I feel serious with no sense of humor.
How do you treat yourself when you think the thought: the American Health Care System won’t take care of me when I am old?
I feel a sense of urgency about doing something, like moving out of the country, knowing that a plan to implement Medicare for all Americans may never manifest here. This makes me feel angry and distrustful of the American government.
When did the thought: that the American Health Care System won’t take care of me when I am old, first occur to you?
Probably first occurred to me when my mother had a stroke and died 2 months later.
Does this thought bring peace or stress into your experience?
Who would you be without the thought: the American Health Care System won’t take care of me when I am old?
I would calmly get petition signatures for a single-payer plan in America.
I would have a sense of adventure about moving out of the country.
I would sit under this canape of greenery, protected by the leaves as a downpour suddenly arises, with the distant sound of thunder accentuating the beauty of mid-summer.
Turn it around?
The American Health Care System WILL take care of me when I am old.
I will take care of myself when I am old.
I will take care of other older people when I am old.
I am the American Health Care System!!
This last turn-around: I am the American Health Care System, had a certain Power to the People ring to it!

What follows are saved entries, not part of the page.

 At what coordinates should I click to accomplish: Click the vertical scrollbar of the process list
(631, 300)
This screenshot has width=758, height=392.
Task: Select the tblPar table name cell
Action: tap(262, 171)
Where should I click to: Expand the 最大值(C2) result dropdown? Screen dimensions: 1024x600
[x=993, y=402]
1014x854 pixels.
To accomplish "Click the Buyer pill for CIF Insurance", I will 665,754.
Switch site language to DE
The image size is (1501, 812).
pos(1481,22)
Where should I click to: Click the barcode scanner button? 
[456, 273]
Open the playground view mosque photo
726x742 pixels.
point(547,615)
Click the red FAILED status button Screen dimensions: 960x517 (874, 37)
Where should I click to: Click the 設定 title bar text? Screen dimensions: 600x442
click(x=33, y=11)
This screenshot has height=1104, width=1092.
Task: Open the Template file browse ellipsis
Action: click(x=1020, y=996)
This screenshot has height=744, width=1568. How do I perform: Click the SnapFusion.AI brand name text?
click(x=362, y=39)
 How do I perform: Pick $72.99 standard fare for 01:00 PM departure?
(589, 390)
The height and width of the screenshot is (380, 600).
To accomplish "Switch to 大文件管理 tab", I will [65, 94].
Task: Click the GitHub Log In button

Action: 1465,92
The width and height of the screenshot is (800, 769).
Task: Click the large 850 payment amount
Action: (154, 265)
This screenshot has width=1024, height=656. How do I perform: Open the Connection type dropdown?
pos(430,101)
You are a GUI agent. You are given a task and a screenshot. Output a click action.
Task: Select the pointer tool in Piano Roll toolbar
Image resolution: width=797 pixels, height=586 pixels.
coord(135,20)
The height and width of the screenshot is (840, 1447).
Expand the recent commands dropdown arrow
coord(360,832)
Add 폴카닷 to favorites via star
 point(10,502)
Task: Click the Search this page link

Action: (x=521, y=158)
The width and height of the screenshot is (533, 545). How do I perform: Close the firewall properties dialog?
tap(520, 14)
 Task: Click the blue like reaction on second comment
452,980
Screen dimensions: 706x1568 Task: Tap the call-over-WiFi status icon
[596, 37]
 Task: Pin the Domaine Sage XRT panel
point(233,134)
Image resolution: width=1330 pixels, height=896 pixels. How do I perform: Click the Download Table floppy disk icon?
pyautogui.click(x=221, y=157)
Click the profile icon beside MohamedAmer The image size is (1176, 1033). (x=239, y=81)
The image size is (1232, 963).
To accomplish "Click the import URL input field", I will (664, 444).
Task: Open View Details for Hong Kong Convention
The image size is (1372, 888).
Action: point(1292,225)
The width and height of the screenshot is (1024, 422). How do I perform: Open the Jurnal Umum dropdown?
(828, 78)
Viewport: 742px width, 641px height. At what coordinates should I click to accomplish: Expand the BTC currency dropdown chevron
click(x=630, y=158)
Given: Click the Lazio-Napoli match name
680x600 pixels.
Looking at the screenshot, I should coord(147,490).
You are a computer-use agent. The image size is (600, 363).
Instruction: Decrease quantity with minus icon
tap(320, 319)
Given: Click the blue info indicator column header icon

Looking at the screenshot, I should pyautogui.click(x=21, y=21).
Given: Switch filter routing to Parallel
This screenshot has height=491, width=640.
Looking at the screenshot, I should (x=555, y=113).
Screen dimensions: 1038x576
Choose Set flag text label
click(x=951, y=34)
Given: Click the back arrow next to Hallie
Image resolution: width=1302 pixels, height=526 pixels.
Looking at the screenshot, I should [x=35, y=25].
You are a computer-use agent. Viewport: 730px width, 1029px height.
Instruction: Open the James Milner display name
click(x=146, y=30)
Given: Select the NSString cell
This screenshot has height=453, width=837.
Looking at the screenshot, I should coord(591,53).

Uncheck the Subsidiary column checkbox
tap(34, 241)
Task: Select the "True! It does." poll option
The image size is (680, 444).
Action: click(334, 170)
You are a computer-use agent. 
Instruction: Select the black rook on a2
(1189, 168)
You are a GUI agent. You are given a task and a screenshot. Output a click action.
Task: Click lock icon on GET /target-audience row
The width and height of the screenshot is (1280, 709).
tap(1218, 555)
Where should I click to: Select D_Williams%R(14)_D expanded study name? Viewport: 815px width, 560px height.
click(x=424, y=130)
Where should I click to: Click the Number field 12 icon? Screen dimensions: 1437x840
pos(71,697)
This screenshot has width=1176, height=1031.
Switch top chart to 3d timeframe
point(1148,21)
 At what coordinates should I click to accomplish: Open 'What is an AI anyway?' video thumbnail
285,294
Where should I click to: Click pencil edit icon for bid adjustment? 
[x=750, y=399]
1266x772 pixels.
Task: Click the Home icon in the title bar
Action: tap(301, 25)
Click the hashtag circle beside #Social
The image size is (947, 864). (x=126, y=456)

Both my partner and I laughed hysterically with this turn-around.
I am a nurse, I love my patients, I love myself, and I am not separated from the health care system I have dedicated myself to for the past 23 years.
The American Health Care System is not the enemy.
In truth, there are no enemies.
My stressful thoughts are opportunities to beam the light of Inquiry through the center like a laser, so that a liberation beyond description results.